Learning Objects (LOs) can result useful in education, by decreasing production costs, exploiting experience and saving time (Littlejohn et al. 2003). Not only are they a source of study materials, but can also give suggestions about teaching strategies (Chiappe Laverde et al. 2007). They can provide a valuable contribution to innovate education, because sharing good quality educational materials among a large number of peers can facilitate the circulation of good ideas (Malcolm 2005). Being able to fruitfully make use of LOs, however, entails overcoming a number of issues of both conceptual and practical nature (Busetti et al. 2004a).

From a practical point of view, integrating didactical resources prepared by other teachers in one’s own lessons is not always straightforward, because it requires to work out connections to the new context of use. Even more work can be necessary for recycling, that is, making use of some elements for a different task. This holds true, in particular, for educational material on complex tasks, which, on the other hand, is what teachers are likely to be most interested in, since their preparation requires time and effort. Analogously, preparing educational materials suitable to be reused, that is, able to raise peers’ interest and easily adaptable to different learning situations, is a rather challenging task (Feldstein 2002, Griffith et al. 2007, Lehman 2007) entailing to split lessons into modules which are consistent and self-contained yet easy to articulate with each other.

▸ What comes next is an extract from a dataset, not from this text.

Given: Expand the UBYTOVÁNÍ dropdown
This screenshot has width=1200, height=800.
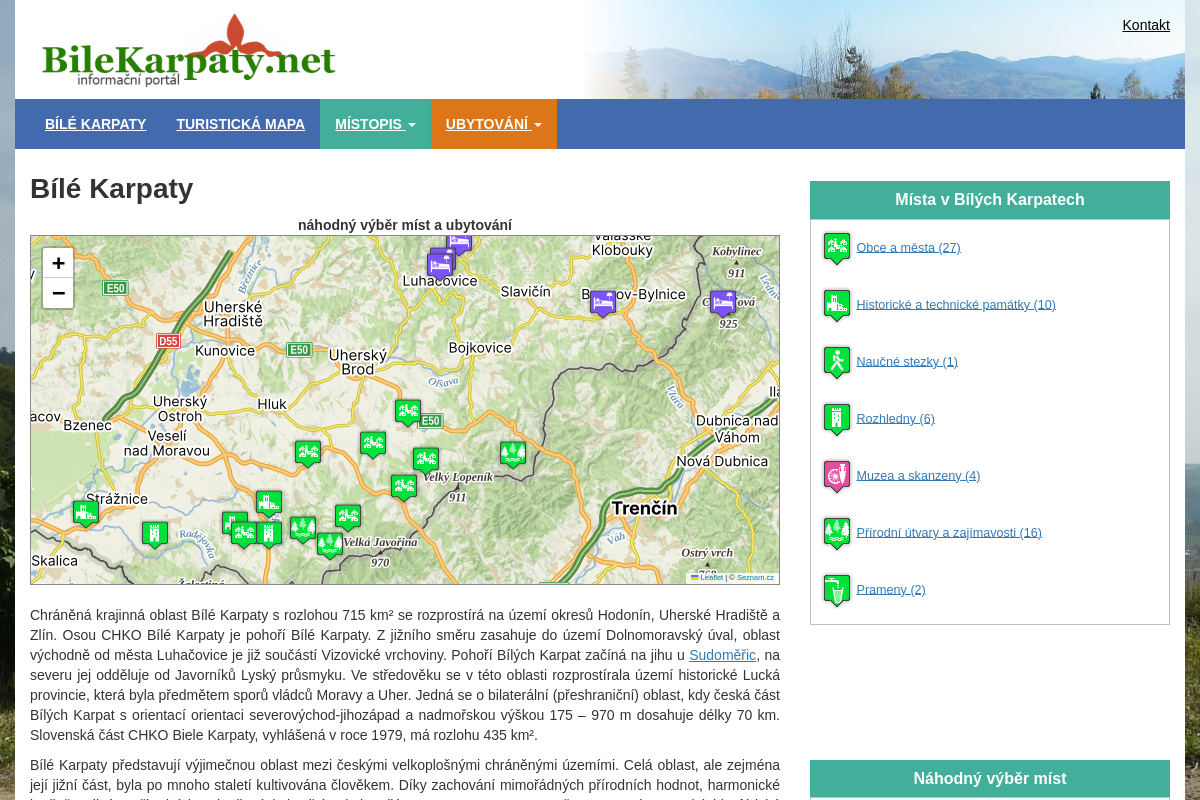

From a conceptual point of view, difficulties are brought about by the fact that the concept of LO was initially created and worked out by technologists rather than by experts in education. This fact is relevant, because technologists and teachers have different focus and aims and often even use different technical languages (Friesen 2004, Ip et al 2001). As a consequence, the construction of LOs was seen as production of software more than as production of learning and LOs resulted more fit to support presentations than to propose activities of constructive nature. Metadata, which are key to retrieve and re-use LOs, were standardized (Anido et al. 2002, IEEE 2002) not much in line with the current didactical practice (Farance 2003), so that they comprise information which is of limited use from the didactical point of view, such as semantic density, and omit other which is relevant to re-use in real educational contexts, such as the pedagogical and epistemological choices underlying the development of materials. Moreover, standard international metadata did not result apt to take into consideration the peculiarities of national educational systems (Friesen et al. 2002). This limitations should not appear surprising, however, because the variety of needs and points of view that should be taken into consideration by online material makes it complex to devise a set of metadata able to combine simplicity of production with easiness of resource detection (Duval et al 2002).